4. Believe in your own plans
Deadpool has worked with the X-men, the Avengers, and Spider-man. Needless to say, they didn’t really believe in Deadpool’s ability to not cause massive chaos and always doubted his plans and methods. Through convoluted and complex plans, Deadpool has helped them in ways they would never have predicted, and without causing as much casualties as they expected him to.
People will doubt you, but you need to know that you have your own unique way of dealing with problems. Who knows, you might solve something deemed unsolvable by others by virtue of your unique perspective. Trust in your abilities and your perspective.

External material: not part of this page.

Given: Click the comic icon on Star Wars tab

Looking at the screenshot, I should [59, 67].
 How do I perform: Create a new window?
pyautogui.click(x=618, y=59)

5. You’re still gonna fuck up anyway
You’re always gonna have problems with something. No matter how hard Deadpool tries, sometimes his own tendencies can still screw him over. But it’s important to take note that Deadpool, despite still being an ass most of the time, does make progress. He’s been noticeably more conscious of when he kills and does so more sparingly. And for a raving psychopath like Deadpool, that’s something. With a lot of things, progress isn’t always linear. You’ll fuck up, go back, relearn a few things, forget a few, relearn, again and again. “Try again, fail again, fail better” as Samuel Beckett said. Don’t let a few setbacks get you down. It might even show that you’re taking steps in the right direction.
There we are, five things we’ve learned from Deadpool that we impart to you, dear graduates. Don’t let doubt seep into your life. And if you do start feeling that negative voice inside your head is bothering you, pick up a comic (or a CBZ file cuz everything is digital now), you can always find solace in your good buddy Deadpool. He knows all about them inner voices, he’s got two. Congratulations, and remember: Maximum Effort.